# DATA FOR THIS EXERCISE:
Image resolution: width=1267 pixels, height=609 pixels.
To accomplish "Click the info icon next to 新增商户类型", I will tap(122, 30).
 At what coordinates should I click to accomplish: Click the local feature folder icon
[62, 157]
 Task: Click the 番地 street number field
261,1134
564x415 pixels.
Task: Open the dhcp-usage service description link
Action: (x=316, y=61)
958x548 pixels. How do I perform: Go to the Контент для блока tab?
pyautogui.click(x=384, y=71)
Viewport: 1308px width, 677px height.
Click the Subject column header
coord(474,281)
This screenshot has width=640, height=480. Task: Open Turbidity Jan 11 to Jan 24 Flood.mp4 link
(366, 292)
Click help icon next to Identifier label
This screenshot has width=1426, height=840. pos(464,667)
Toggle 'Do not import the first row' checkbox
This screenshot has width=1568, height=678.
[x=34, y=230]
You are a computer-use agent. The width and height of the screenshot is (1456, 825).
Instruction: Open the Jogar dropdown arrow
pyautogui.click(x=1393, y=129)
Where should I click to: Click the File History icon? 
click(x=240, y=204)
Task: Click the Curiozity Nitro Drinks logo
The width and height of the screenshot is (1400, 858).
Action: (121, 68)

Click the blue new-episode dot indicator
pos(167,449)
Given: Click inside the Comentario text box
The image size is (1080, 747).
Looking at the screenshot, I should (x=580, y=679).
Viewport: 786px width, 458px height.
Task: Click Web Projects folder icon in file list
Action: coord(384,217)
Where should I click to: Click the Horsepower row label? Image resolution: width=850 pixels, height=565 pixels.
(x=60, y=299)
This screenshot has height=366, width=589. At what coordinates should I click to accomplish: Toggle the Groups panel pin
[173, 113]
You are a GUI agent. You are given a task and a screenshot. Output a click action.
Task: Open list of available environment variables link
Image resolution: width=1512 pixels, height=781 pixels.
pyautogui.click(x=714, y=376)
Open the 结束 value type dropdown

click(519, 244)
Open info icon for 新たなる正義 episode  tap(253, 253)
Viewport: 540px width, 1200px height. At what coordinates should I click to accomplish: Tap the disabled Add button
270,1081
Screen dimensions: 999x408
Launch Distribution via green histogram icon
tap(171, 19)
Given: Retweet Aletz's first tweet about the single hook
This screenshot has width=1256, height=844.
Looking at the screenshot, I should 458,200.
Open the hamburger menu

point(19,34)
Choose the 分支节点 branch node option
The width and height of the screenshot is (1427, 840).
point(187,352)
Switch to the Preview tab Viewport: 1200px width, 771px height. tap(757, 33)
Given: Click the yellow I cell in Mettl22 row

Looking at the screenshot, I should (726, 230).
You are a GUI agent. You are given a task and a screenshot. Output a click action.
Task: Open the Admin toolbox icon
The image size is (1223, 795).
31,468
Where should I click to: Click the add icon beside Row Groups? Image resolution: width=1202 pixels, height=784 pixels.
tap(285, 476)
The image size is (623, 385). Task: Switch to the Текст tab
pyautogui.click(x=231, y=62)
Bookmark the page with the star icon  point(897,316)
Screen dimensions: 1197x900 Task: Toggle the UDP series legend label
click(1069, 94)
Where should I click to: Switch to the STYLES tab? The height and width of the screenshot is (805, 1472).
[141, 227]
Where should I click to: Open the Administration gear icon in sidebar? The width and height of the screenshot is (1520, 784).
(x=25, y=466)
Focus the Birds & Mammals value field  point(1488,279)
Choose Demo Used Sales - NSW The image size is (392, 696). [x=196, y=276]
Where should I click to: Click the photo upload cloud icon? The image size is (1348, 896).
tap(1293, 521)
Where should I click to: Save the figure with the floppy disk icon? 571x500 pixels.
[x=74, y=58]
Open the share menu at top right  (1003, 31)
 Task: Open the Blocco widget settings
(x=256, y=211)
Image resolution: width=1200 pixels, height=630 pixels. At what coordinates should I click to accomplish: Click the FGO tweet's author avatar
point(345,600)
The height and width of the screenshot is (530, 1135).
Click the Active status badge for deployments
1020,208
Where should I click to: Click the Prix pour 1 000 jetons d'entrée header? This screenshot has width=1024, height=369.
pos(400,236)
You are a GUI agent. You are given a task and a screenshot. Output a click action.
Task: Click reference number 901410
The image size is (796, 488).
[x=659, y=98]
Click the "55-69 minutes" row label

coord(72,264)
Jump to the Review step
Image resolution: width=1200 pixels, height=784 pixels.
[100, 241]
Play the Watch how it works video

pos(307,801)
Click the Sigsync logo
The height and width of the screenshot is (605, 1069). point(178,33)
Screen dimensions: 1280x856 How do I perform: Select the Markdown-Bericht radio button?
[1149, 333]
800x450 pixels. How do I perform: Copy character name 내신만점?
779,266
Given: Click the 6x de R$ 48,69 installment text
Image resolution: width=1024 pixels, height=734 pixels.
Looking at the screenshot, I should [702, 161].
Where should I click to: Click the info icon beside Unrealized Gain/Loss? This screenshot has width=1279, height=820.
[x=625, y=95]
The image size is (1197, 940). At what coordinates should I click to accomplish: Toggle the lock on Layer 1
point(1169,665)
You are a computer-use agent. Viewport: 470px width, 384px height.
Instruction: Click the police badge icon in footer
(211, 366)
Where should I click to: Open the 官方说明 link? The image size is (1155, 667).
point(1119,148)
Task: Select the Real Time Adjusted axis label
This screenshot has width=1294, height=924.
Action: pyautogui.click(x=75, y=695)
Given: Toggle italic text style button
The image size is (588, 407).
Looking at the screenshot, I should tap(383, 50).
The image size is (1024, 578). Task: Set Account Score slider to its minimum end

# WHAT THIS TASK INVOLVES:
Return the records in full, exactly as they read.

# FINISHED TASK:
Image resolution: width=1267 pixels, height=609 pixels.
To accomplish "Click the info icon next to 新增商户类型", I will tap(122, 30).
 At what coordinates should I click to accomplish: Click the local feature folder icon
[62, 157]
 Task: Click the 番地 street number field
261,1134
564x415 pixels.
Task: Open the dhcp-usage service description link
Action: (x=316, y=61)
958x548 pixels. How do I perform: Go to the Контент для блока tab?
pyautogui.click(x=384, y=71)
Viewport: 1308px width, 677px height.
Click the Subject column header
coord(474,281)
This screenshot has width=640, height=480. Task: Open Turbidity Jan 11 to Jan 24 Flood.mp4 link
(366, 292)
Click help icon next to Identifier label
This screenshot has width=1426, height=840. pos(464,667)
Toggle 'Do not import the first row' checkbox
This screenshot has width=1568, height=678.
[x=34, y=230]
You are a computer-use agent. The width and height of the screenshot is (1456, 825).
Instruction: Open the Jogar dropdown arrow
pyautogui.click(x=1393, y=129)
Where should I click to: Click the File History icon? 
click(x=240, y=204)
Task: Click the Curiozity Nitro Drinks logo
The width and height of the screenshot is (1400, 858).
Action: (121, 68)

Click the blue new-episode dot indicator
pos(167,449)
Given: Click inside the Comentario text box
The image size is (1080, 747).
Looking at the screenshot, I should (x=580, y=679).
Viewport: 786px width, 458px height.
Task: Click Web Projects folder icon in file list
Action: coord(384,217)
Where should I click to: Click the Horsepower row label? Image resolution: width=850 pixels, height=565 pixels.
(x=60, y=299)
This screenshot has height=366, width=589. At what coordinates should I click to accomplish: Toggle the Groups panel pin
[173, 113]
You are a GUI agent. You are given a task and a screenshot. Output a click action.
Task: Open list of available environment variables link
Image resolution: width=1512 pixels, height=781 pixels.
pyautogui.click(x=714, y=376)
Open the 结束 value type dropdown

click(519, 244)
Open info icon for 新たなる正義 episode  tap(253, 253)
Viewport: 540px width, 1200px height. At what coordinates should I click to accomplish: Tap the disabled Add button
270,1081
Screen dimensions: 999x408
Launch Distribution via green histogram icon
tap(171, 19)
Given: Retweet Aletz's first tweet about the single hook
This screenshot has width=1256, height=844.
Looking at the screenshot, I should 458,200.
Open the hamburger menu

point(19,34)
Choose the 分支节点 branch node option
The width and height of the screenshot is (1427, 840).
point(187,352)
Switch to the Preview tab Viewport: 1200px width, 771px height. tap(757, 33)
Given: Click the yellow I cell in Mettl22 row

Looking at the screenshot, I should (726, 230).
You are a GUI agent. You are given a task and a screenshot. Output a click action.
Task: Open the Admin toolbox icon
The image size is (1223, 795).
31,468
Where should I click to: Click the add icon beside Row Groups? Image resolution: width=1202 pixels, height=784 pixels.
tap(285, 476)
The image size is (623, 385). Task: Switch to the Текст tab
pyautogui.click(x=231, y=62)
Bookmark the page with the star icon  point(897,316)
Screen dimensions: 1197x900 Task: Toggle the UDP series legend label
click(1069, 94)
Where should I click to: Switch to the STYLES tab? The height and width of the screenshot is (805, 1472).
[141, 227]
Where should I click to: Open the Administration gear icon in sidebar? The width and height of the screenshot is (1520, 784).
(x=25, y=466)
Focus the Birds & Mammals value field  point(1488,279)
Choose Demo Used Sales - NSW The image size is (392, 696). [x=196, y=276]
Where should I click to: Click the photo upload cloud icon? The image size is (1348, 896).
tap(1293, 521)
Where should I click to: Save the figure with the floppy disk icon? 571x500 pixels.
[x=74, y=58]
Open the share menu at top right  (1003, 31)
 Task: Open the Blocco widget settings
(x=256, y=211)
Image resolution: width=1200 pixels, height=630 pixels. At what coordinates should I click to accomplish: Click the FGO tweet's author avatar
point(345,600)
The height and width of the screenshot is (530, 1135).
Click the Active status badge for deployments
1020,208
Where should I click to: Click the Prix pour 1 000 jetons d'entrée header? This screenshot has width=1024, height=369.
pos(400,236)
You are a GUI agent. You are given a task and a screenshot. Output a click action.
Task: Click reference number 901410
The image size is (796, 488).
[x=659, y=98]
Click the "55-69 minutes" row label

coord(72,264)
Jump to the Review step
Image resolution: width=1200 pixels, height=784 pixels.
[100, 241]
Play the Watch how it works video

pos(307,801)
Click the Sigsync logo
The height and width of the screenshot is (605, 1069). point(178,33)
Screen dimensions: 1280x856 How do I perform: Select the Markdown-Bericht radio button?
[1149, 333]
800x450 pixels. How do I perform: Copy character name 내신만점?
779,266
Given: Click the 6x de R$ 48,69 installment text
Image resolution: width=1024 pixels, height=734 pixels.
Looking at the screenshot, I should [702, 161].
Where should I click to: Click the info icon beside Unrealized Gain/Loss? This screenshot has width=1279, height=820.
[x=625, y=95]
The image size is (1197, 940). At what coordinates should I click to accomplish: Toggle the lock on Layer 1
point(1169,665)
You are a computer-use agent. Viewport: 470px width, 384px height.
Instruction: Click the police badge icon in footer
(211, 366)
Where should I click to: Open the 官方说明 link? The image size is (1155, 667).
point(1119,148)
Task: Select the Real Time Adjusted axis label
This screenshot has width=1294, height=924.
Action: pyautogui.click(x=75, y=695)
Given: Toggle italic text style button
The image size is (588, 407).
Looking at the screenshot, I should tap(383, 50).
The image size is (1024, 578). Task: Set Account Score slider to its minimum end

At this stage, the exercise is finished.